Depuis les années 1980 et encore plus depuis l’an 2000, on assiste à un emballement, à une re-dérégulation du travail et du capitalisme. A la tête de ce mouvement, se trouvent les nouvelles sociétés des technologies de l’information, mais également Ryanair, qui essaye de faire dans le secteur de l’aviation la même chose que ce qu’Uber essaye de faire dans le secteur des services automobiles: casser complètement le modèle de contrôle social du capitalisme qui a mis un siècle à s’instaurer. Ainsi, on assiste à une grande diversification des statuts professionnels. Chez Ryanair, des tas d’hôtesses de l’air, de stewards ou de bagagistes sont recrutés sous des statuts différents.

Dans quel but?

Pour qu’aucune identité au sein du travail ne puisse se construire et donc revendiquer une protection. Un stagiaire ou un intérimaire n’ont rien en commun à défendre avec un employé en CDI. N’ayant plus d’intérêts à défendre en commun, les individus n’ont plus aucun sens du collectif. Ce que font des entreprises comme Ryanair, c’est miner le droit du travail tel qu’il s’est construit pendant un siècle. Ils profitent de toutes les failles pour autoriser la rémunération maximale du capital.

Dans ce contexte, qu’un mouvement de grève transnational s’organise dans une entreprise comme Ryanair, c’est d’autant plus fort?

C’est évidemment positif que Ryanair trouve un frein à son développement et que quelque chose comme du collectif se recrée. C’est intéressant: tout d’un coup, des catégories de personnel extrêmement différentes se rappellent quand même qu’elles sont toutes en train de déguster, quel que soit leur statut. Le modèle Ryanair est tellement violent qu’à un moment donné les gens retrouvent du commun. Mais de tels mouvements sont très difficiles à coordonner. Les syndicats ont face à eux des travailleurs qui ne se reconnaissent plus guère d’identité commune.

Les mouvements sociaux du XIXe siècle ont également émergé parce que les conditions de travail étaient détestables.

• [MATÉRIEL FOURNI]:

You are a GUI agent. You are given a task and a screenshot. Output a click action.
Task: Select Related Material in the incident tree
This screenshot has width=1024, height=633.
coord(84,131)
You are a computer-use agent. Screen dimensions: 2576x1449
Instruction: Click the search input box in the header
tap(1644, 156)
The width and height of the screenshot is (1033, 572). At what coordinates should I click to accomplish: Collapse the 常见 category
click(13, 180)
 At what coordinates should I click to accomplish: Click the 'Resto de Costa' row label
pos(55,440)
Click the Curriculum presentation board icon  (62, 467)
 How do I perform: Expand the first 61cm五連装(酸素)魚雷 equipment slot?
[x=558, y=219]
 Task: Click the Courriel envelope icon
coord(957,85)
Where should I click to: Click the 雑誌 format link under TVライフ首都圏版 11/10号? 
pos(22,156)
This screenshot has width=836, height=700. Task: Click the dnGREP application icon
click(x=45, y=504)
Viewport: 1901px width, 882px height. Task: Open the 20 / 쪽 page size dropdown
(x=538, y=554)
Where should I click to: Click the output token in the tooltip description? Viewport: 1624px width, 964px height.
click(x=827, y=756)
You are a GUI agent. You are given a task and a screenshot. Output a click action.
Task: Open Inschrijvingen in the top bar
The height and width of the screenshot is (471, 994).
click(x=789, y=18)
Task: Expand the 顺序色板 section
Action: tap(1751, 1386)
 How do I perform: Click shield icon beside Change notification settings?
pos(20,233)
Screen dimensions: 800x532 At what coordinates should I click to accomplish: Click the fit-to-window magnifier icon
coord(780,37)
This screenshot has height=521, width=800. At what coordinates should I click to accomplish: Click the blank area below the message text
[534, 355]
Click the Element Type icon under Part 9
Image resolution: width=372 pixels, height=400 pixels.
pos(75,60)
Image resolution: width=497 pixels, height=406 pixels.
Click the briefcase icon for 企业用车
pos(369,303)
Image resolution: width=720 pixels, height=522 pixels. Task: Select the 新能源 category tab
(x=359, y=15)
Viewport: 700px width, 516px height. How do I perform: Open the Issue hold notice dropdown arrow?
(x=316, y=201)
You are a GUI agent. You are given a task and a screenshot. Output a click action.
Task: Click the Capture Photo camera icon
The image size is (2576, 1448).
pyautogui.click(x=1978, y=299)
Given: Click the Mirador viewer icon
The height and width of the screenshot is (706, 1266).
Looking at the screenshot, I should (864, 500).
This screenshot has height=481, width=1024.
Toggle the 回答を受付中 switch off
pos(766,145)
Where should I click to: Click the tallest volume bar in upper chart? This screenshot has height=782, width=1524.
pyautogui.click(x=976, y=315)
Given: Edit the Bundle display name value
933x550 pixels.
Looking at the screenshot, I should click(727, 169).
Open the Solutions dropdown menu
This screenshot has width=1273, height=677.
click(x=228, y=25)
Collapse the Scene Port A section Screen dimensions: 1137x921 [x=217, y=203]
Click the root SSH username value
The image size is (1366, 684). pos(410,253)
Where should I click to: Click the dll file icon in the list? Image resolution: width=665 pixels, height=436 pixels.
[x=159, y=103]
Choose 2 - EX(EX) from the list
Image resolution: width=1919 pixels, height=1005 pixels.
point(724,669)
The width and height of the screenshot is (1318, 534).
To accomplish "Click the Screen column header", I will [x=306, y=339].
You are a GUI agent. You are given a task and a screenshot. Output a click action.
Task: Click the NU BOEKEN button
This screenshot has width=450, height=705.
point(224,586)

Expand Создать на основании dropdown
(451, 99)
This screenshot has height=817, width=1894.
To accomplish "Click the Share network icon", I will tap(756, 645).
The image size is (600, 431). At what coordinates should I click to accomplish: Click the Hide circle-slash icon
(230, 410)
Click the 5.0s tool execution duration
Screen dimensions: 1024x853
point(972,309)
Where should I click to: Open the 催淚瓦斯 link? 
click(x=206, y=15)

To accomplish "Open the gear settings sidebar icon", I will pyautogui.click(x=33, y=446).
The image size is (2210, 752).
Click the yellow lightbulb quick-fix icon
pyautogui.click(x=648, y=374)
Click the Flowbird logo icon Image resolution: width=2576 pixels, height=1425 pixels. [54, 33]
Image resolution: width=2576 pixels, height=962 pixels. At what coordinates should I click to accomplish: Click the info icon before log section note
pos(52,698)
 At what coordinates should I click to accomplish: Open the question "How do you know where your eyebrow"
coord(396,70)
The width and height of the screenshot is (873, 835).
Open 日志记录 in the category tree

• [CONSIGNE]:
Reprenez l'entretien sur Ryanair et la dérégulation du travail juste après sa dernière phrase, et poursuivez-le.

• [CORRIGÉ]:
On assiste à une seconde crise de la modernité, après celle du milieu du XIXe siècle. Et Ryanair en est le symbole. Tous les instruments de régulation et de protection sont en train d’être agressés de manière ultra-violente. La grande question est de savoir ce qui va parvenir à faire pression sur les organisations politiques pour que cette seconde modernité se réorganise. Les classes sociales existent toujours, mais au sein des classes dominées, les identités ont explosé. Ce qu’on nomme aujourd’hui le « précariat » peut-il faire office de nouvelle classe sociale pour contraindre la modernité à solutionner cette seconde crise? C’est la grande question. L’Europe a énormément de mal à trouver son modèle démocratique. De manière générale, je ne suis pas du tout optimiste. On voit certes apparaître en Europe un mouvement de résistance face à cette libéralisation complète des marchés. Le problème, c’est qu’il est coloré de manière un peu brunâtre…

Ryanair joue sur les différentes législations européennes. L’Union européenne est justement la grande absente dans ce dossier.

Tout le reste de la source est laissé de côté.